Cholinergic Mediation of Growth Hormone Secretion Elicited by Arginine, Clonidine, and Physical Exercise in Man

Abstract

The role of acetylcholine in human GH secretion was studied with atropine, which selectively blocks cholinergic muscarinic receptors and crosses the blood-brain barrier. Paired tests were performed in 22 normal subjects divided into 4 groups. The stimuli employed were arginine (30 g/30 min, iv), clonidine (300 μg, orally), physical exercise for 20 min, and saline. In the second test, atropine (1 mg, im) was administered before GH stimulation.
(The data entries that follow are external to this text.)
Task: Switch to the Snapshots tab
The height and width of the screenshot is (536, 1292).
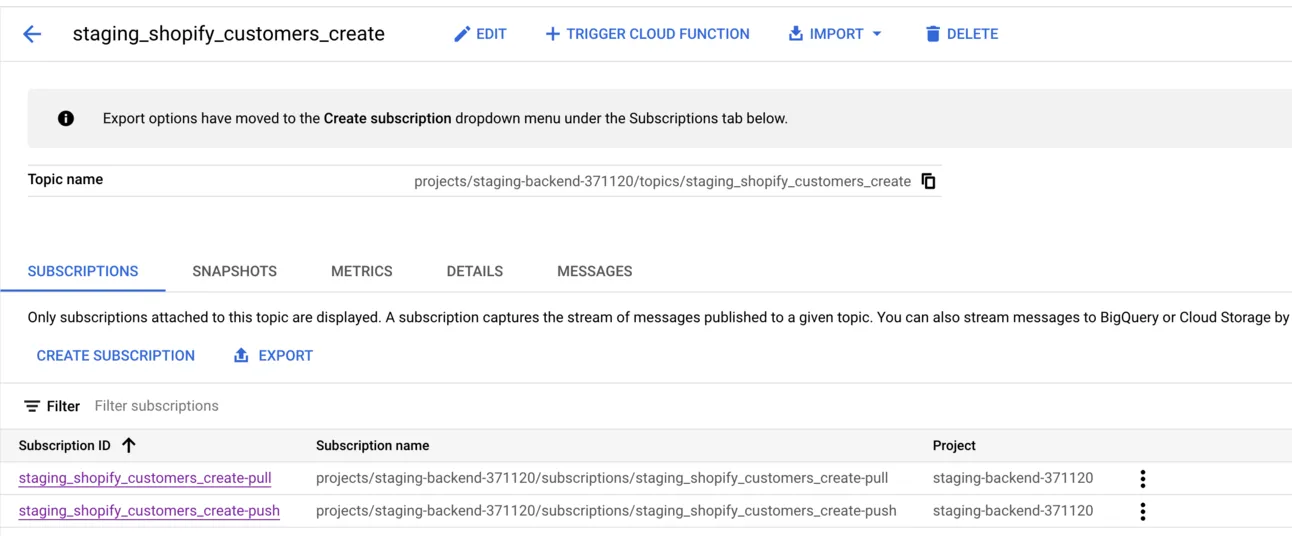Action: (x=234, y=271)
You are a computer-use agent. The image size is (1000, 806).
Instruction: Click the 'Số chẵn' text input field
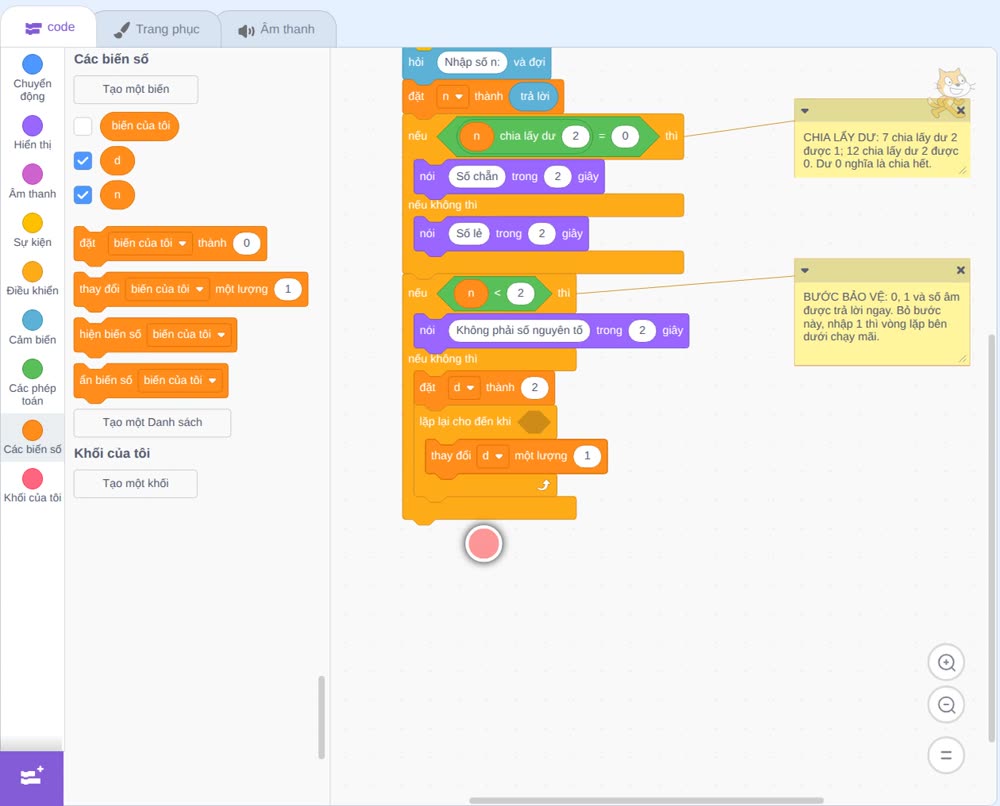pos(477,177)
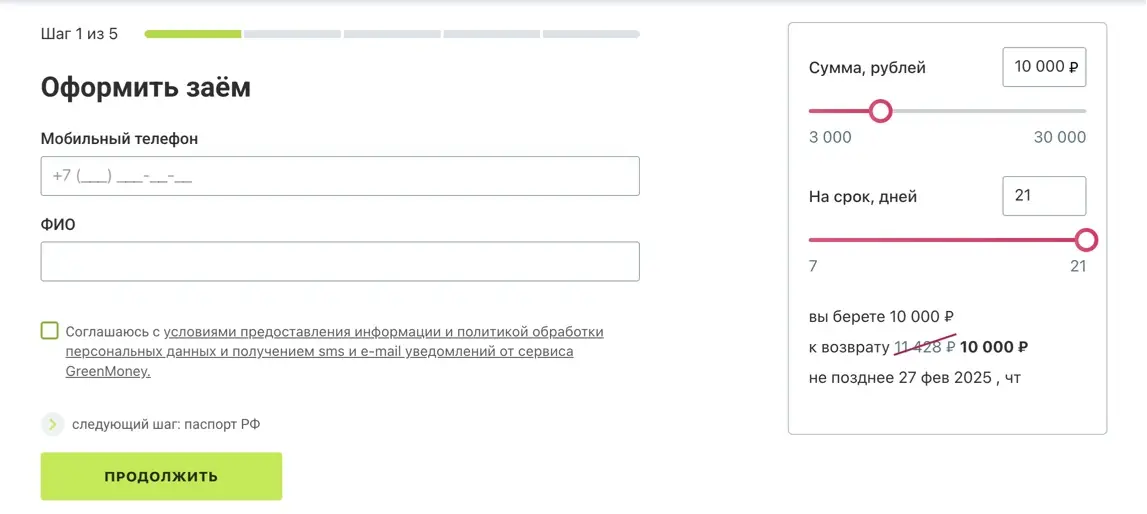
Task: Click the На срок slider handle
Action: pos(1086,240)
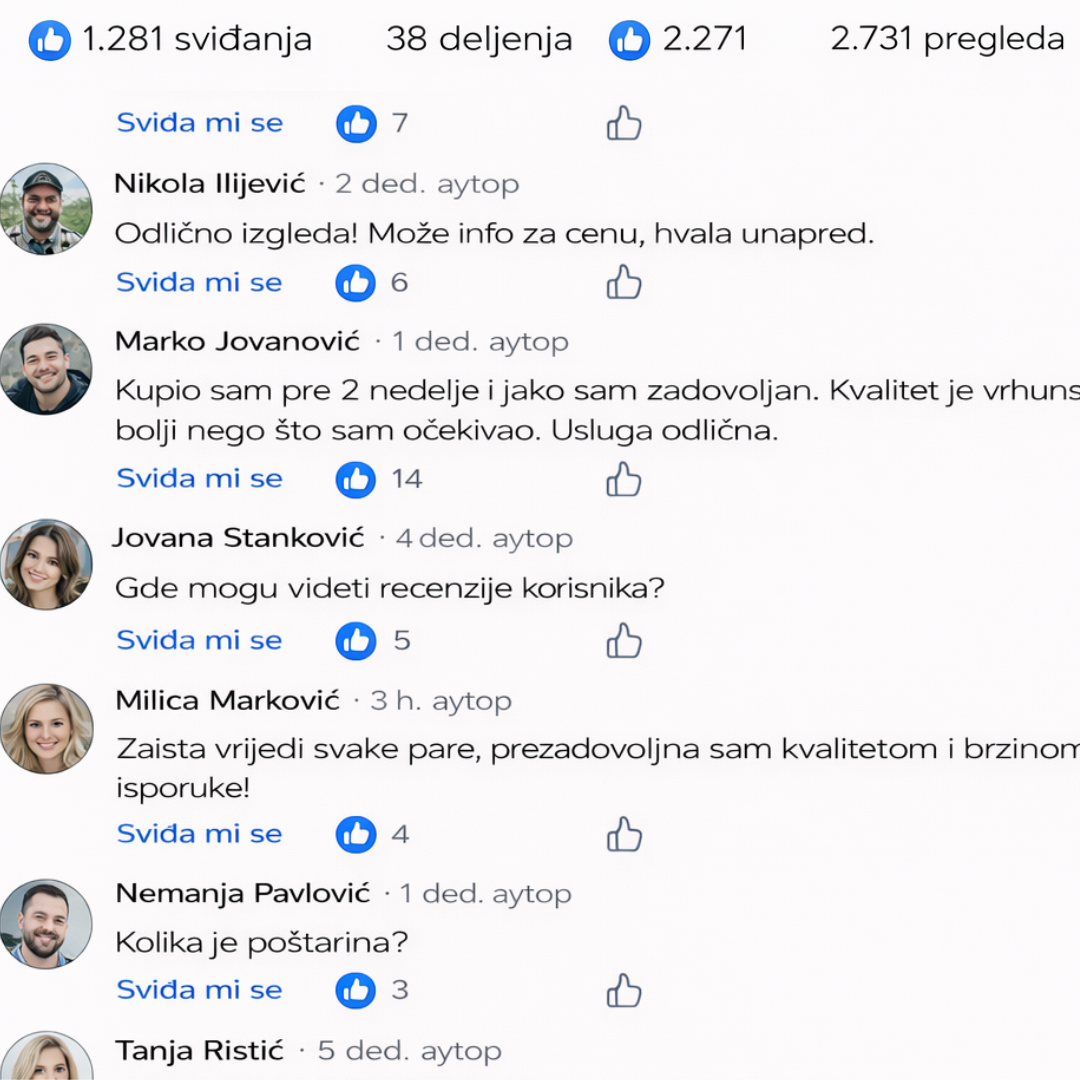The width and height of the screenshot is (1080, 1080).
Task: Click "Sviđa mi se" under Milica Marković's comment
Action: tap(200, 834)
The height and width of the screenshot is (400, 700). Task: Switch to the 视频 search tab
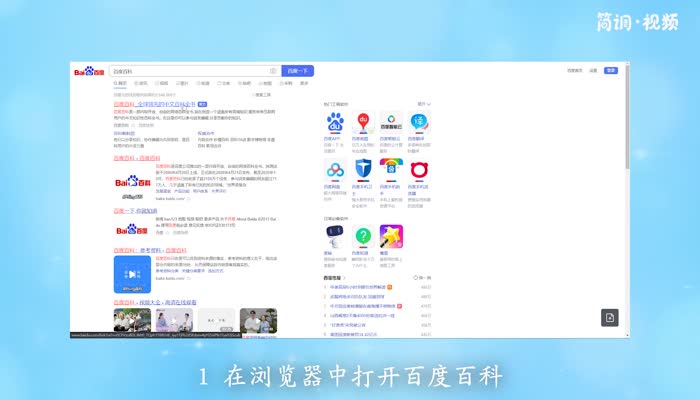163,83
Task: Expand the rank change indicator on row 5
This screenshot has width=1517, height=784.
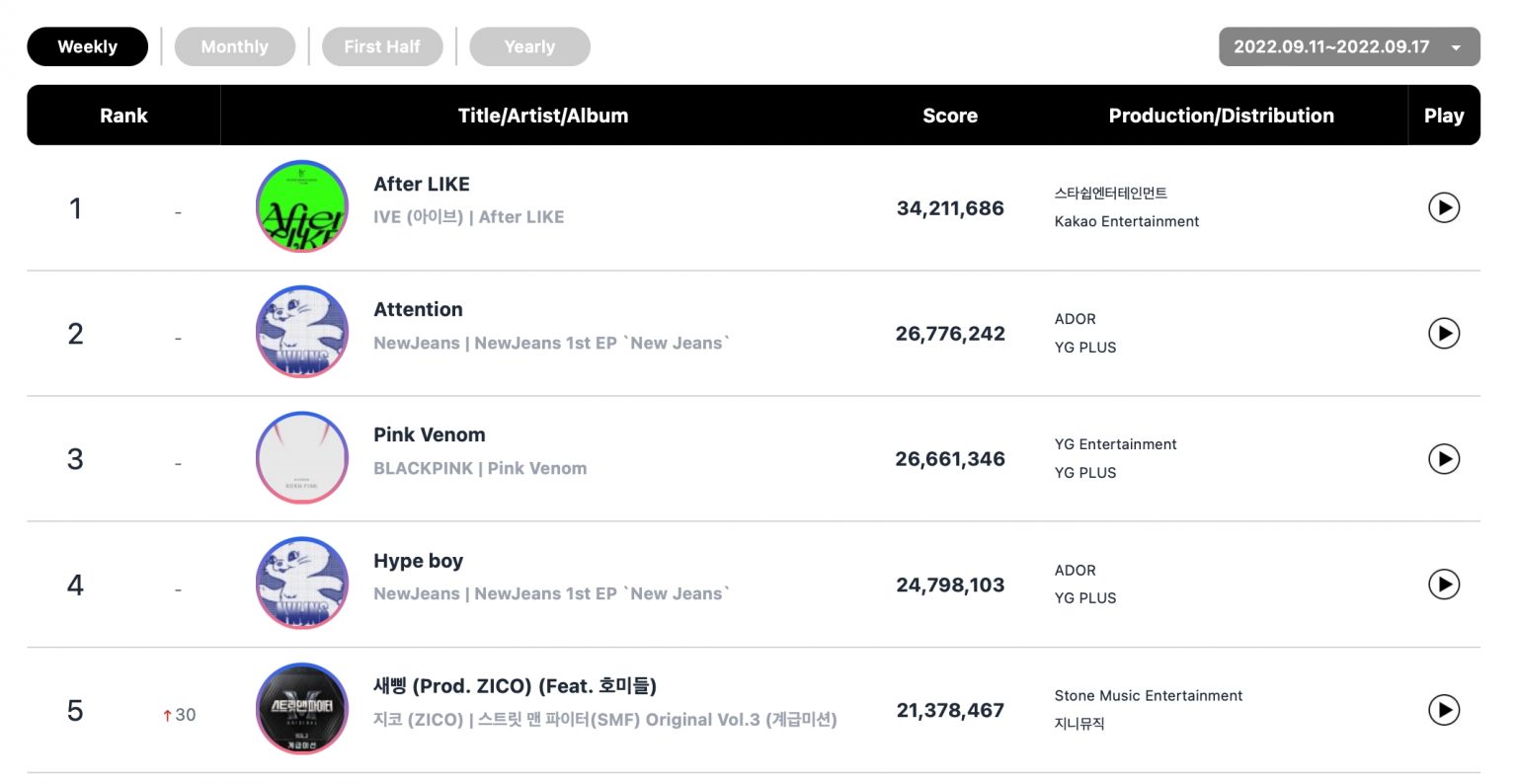Action: pos(178,714)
Arginine elicited a GH secretory peak of 16.6 ± 5 ng/ml (mean ± SEM), which was completely blocked when atropine was administered with arginine (0.9 ±0.1 ng/ml). Atropine did not, however, modify the PRL secretory response; peak levels after arginine and atropine plus arginine were 16.3 ±3.1 and 16.8 ± 2.5 ng/ml, respectively. Clonidine elicited a GH secretory peak (11.8 ± 2.7 ng/ml) which also was blocked by pretreatment with atropine (1.2 ± 0.2 ng/ml). Neither clonidine nor clonidine plus atropine altered PRL secretion. GH levels also were sharply increased after physical exercise, with a peak level of 19.4 ± 4.9 ng/ml. Atropine completely blocked exercise-induced GH secretion (2 ± 0.9 ng/ml). Atropine alone did not modify GH or PRL values compared with saline administration. The potency of the atropine-induced suppression of GH secretion by three different stimuli, each with presumably different mechanisms of action, suggests that acetylcholine plays an important role in the regulation of GH secretion.